Fredrickson and co workers (1967, 1968) proposed a general mathematical framework, known as population balance theory, to describe cell growth and its interaction with the environment (see also Ramkrishna, 1979, 1985). In this theory, the state of individual cells is specified by the physiological state vector, a collection of state properties such as cell size, protein content, or DNA content. The resulting population balance equations essentially are number balances on individual cells of a population, which keep track of, not only the generation and disappearance of cells, but also of the continuous change in the identity of cells due to physiological growth processes. This modeling framework (known as corpuscular and structured) most realistically represents the evolution of a heterogeneous microbial population. Versions of this model have been used to extract growth parameters from single cell property distributions obtained using flow cytometry (Dien and Srienc, 1991, Kromenaker and Srienc, 1991, 1994 a,b,c). These analyses were however performed off-line for special cases. In general, it has been difficult to apply the population balance model to real microbial processes due to lack of experimental data that would permit identification of model parameters. Such data could possibly be generated by flow cytometry interfaced with appropriate instrumentation for on-line sample processing and analysis.
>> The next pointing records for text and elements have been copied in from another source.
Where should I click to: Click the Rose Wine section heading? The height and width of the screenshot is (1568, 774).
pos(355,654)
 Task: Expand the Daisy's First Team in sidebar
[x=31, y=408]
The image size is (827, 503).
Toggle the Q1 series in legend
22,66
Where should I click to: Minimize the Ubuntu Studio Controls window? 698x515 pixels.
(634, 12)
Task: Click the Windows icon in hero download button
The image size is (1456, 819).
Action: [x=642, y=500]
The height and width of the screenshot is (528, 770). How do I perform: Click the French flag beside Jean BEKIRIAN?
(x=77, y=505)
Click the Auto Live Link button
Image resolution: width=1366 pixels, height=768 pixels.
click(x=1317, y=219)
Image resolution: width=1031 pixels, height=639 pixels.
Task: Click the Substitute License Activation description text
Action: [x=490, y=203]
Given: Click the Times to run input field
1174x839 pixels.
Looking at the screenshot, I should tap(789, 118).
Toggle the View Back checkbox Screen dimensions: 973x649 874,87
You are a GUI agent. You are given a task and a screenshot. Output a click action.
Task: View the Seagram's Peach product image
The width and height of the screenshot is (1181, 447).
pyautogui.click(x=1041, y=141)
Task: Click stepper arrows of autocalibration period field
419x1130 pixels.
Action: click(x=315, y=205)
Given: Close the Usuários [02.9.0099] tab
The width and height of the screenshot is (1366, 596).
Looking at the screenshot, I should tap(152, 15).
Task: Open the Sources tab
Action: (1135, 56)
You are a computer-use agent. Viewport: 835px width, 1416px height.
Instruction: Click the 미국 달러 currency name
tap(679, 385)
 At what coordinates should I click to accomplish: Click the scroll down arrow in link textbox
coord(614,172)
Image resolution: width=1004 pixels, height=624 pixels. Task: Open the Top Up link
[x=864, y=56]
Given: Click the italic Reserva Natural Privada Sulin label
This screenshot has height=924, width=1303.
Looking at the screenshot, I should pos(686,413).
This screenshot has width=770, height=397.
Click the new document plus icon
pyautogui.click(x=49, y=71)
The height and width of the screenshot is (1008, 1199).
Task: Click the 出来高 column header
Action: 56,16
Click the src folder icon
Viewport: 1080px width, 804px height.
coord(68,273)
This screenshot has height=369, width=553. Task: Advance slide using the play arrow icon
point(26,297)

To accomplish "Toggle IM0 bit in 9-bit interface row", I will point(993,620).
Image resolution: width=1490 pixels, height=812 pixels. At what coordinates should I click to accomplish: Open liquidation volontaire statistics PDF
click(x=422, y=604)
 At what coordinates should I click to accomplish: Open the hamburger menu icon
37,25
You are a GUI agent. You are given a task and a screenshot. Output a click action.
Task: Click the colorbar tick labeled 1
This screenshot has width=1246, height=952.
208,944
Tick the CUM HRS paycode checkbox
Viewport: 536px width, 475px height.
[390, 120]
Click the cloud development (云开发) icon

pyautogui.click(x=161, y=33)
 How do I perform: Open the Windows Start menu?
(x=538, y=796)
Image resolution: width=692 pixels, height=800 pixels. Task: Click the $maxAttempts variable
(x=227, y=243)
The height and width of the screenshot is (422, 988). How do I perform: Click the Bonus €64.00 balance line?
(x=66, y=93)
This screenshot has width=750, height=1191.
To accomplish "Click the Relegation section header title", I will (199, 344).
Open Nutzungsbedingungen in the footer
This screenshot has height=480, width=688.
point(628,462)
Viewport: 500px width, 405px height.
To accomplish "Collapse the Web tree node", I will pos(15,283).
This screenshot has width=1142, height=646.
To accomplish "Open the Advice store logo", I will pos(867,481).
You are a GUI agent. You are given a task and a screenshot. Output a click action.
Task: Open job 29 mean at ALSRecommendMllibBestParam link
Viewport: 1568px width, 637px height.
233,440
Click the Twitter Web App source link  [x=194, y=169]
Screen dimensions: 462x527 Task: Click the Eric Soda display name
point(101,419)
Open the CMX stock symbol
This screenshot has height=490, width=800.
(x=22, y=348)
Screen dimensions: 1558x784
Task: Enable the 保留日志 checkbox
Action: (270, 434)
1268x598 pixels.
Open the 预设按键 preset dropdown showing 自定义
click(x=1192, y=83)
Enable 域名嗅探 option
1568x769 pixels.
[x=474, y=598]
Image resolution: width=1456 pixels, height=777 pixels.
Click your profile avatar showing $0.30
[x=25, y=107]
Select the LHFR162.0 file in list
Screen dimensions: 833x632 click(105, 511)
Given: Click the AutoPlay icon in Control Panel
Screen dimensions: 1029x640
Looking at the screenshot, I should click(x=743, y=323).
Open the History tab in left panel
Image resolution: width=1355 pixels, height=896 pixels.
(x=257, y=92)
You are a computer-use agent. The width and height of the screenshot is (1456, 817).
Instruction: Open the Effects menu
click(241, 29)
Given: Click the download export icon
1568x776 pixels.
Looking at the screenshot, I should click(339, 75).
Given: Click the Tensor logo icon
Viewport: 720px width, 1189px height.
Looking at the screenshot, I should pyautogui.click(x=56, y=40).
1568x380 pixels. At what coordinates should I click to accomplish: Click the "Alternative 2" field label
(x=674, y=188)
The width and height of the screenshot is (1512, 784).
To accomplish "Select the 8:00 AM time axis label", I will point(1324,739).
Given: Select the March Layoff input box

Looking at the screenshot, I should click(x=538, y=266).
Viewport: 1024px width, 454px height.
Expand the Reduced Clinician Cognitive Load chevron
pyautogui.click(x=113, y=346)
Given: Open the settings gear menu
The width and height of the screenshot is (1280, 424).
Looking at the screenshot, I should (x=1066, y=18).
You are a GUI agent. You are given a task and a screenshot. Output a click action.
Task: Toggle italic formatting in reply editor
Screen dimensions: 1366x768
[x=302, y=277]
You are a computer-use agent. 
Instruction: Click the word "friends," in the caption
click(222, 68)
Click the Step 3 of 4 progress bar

Hence, we designed and constructed a versatile and modular flow injection flow cytometry (FI-FCM) system. To display the detail of information that can be obtained, the system was used to monitor the heterogeneity of protein expression in an E.coli cell population. The results clearly reveal the need for single cell analysis, since cellular content of even a single component such as Gfp content was distributed in the population. Frequent, automated sampling permitted observation of smooth trends of cellular phenomena. This data could be used to generate accurate estimates of the kinetics of transient events. Furthermore, it has been shown that the system can be used to monitor long term fermentation processes during the course of which cell concentrations would change significantly. Since the system does not require any operator intervention, it is particularly suitable for process monitoring and control applications. The data obtained can be used to determine the detailed physiological state of distribution of the cell population. Additionally, single cell growth parameters can be evaluated. In order to better define the composition of single cells, the range of cellular components that can be monitored can be explained by taking advantage of the design of our microchamber, which permits on-line cell fixation, and staining, as demonstrated in this work.
The presented examples demonstrate that the developed system represents a powerful tool to study cell physiology in a detail that was previously not possible. Moreover, the FI-FCM system will be advantageous for monitoring bioreactors in studies involving transient growth phenomena, estimation of cellular kinetics, or study of synchronous or cyclic trends that might not be observed with infrequent sampling. The system thus has significant potential in biotechnology for the monitoring of microbial populations without the need for excessive manual intervention.